Overall, our deposit sources are balanced with our checking and savings accounts representing 50% of total deposits. We continue to optimize our funding mix and as I said shifted some of our network transaction deposits to time deposits over this past six months.
For 2018, we expect to maintain a loan deposit ratio under 100% with a seasonal high at the end of Q2. As a reminder, we expect to assume approximately $1.9 billion of deposits with the Bank Mutual acquisition. Turning to Slide 9, full year net interest income was $741 million up 5% or $34 million from 2016.
The growth in interest income was driven by $89 million of loan interest income principally offset by $61 million of funding costs reflecting the bank's overall asset sensitivity. The average yield on total commercial loans was 3.76% up 44 basis points from the prior year.
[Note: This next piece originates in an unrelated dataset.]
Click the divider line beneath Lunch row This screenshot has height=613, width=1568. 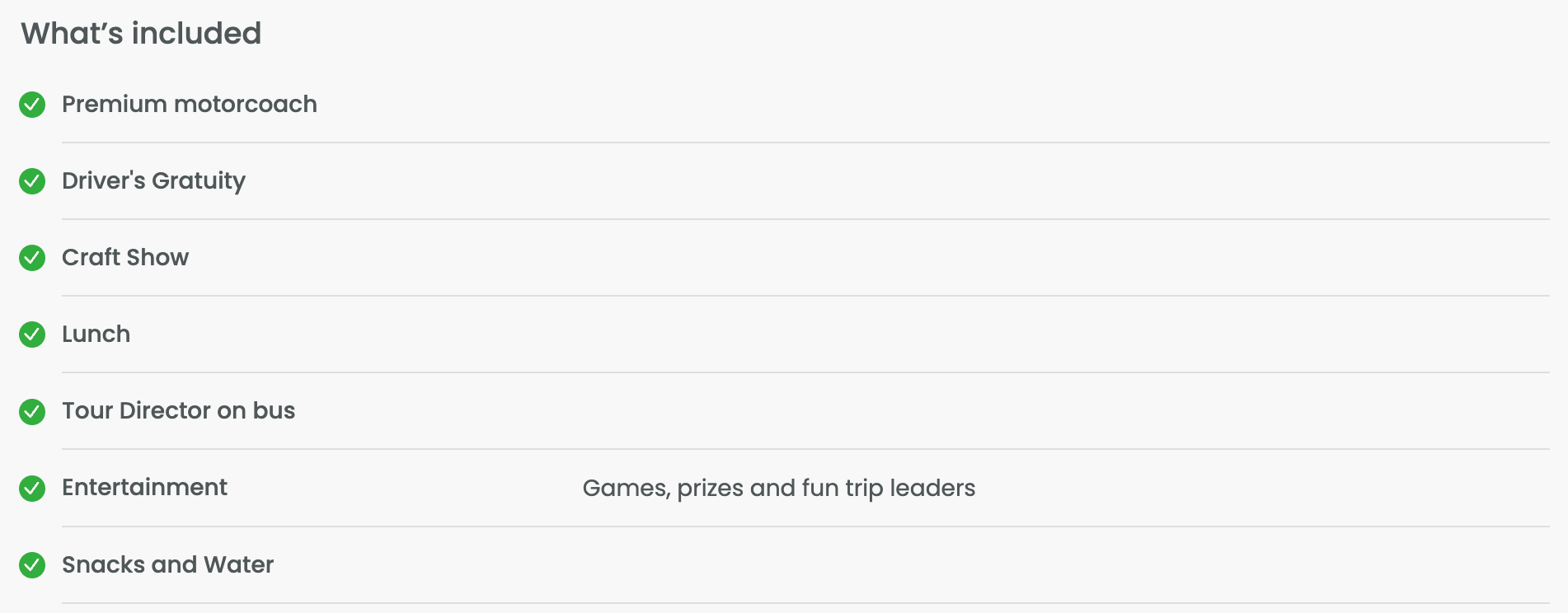pyautogui.click(x=805, y=372)
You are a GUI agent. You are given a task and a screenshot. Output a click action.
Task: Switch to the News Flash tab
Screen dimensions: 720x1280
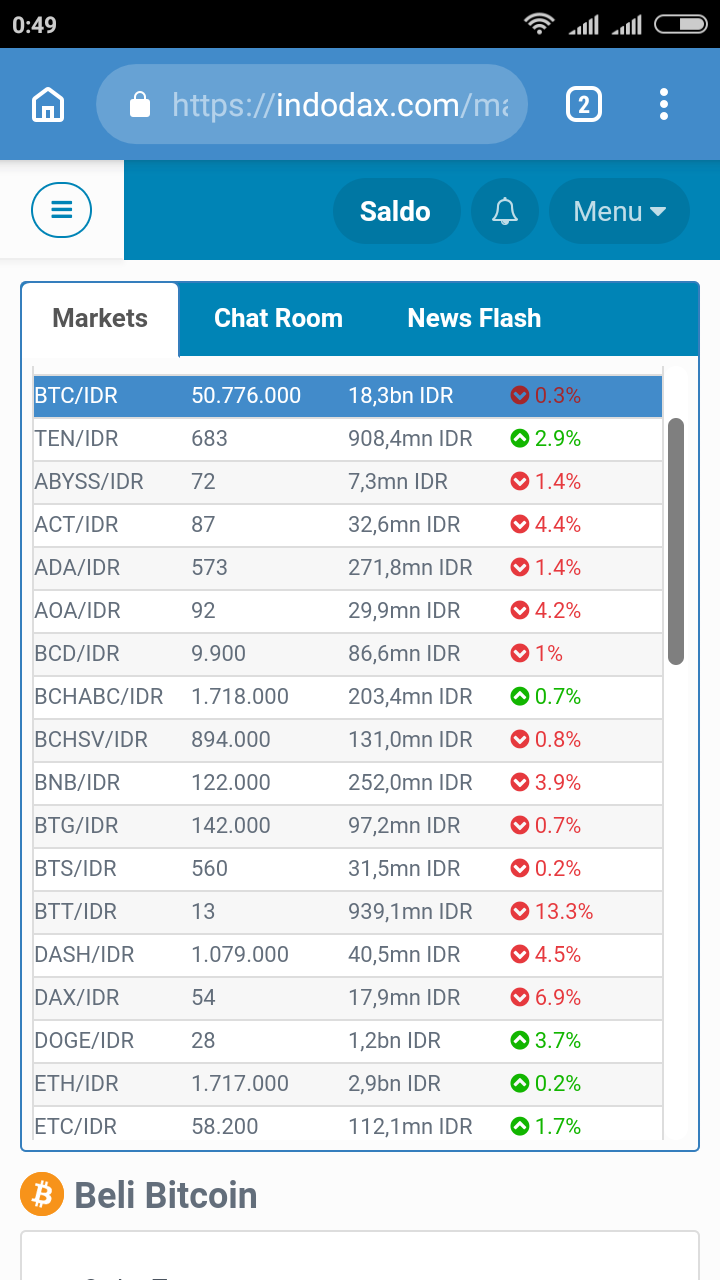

However, the expansion in loan yields was partially offset by more modest increases in the rising mortgage yields, which were only up 6 basis points year-over-year.
The average yield on total residential mortgages was 3.23%, while our LIBOR-based commercial loans typically have a six to eight week repricing leg, our adjustable rate mortgages largely reset over three to seven years.
Interest bearing deposit costs were up 24 basis points and we continue to see modest competitive pressure in deposit pricing within our markets. Taken together total loan yields increased 28 basis points, deposit costs increased 24 basis points contributing to a 2 basis point expansion in net interest margin.
We highlight fourth quarter net interest income and margin trends on Slide 10. The average yield on total commercial loans decreased 4 basis points to 3.89% for the quarter. This decline was driven by lower interest recoveries and mixed effects versus Q3.
With respect to mix, we note that shrinkage in our higher yielding general commercial loans was partially offset by growth in our REIT and power and utilities portfolios. The REIT and power and utility books are generally investment grade and have spreads that are sometimes 50 to 100 basis points lower than the general commercial credit portfolio.
The average yield on residential mortgage loans also decreased during the quarter driven by a higher level of repayments than anticipated.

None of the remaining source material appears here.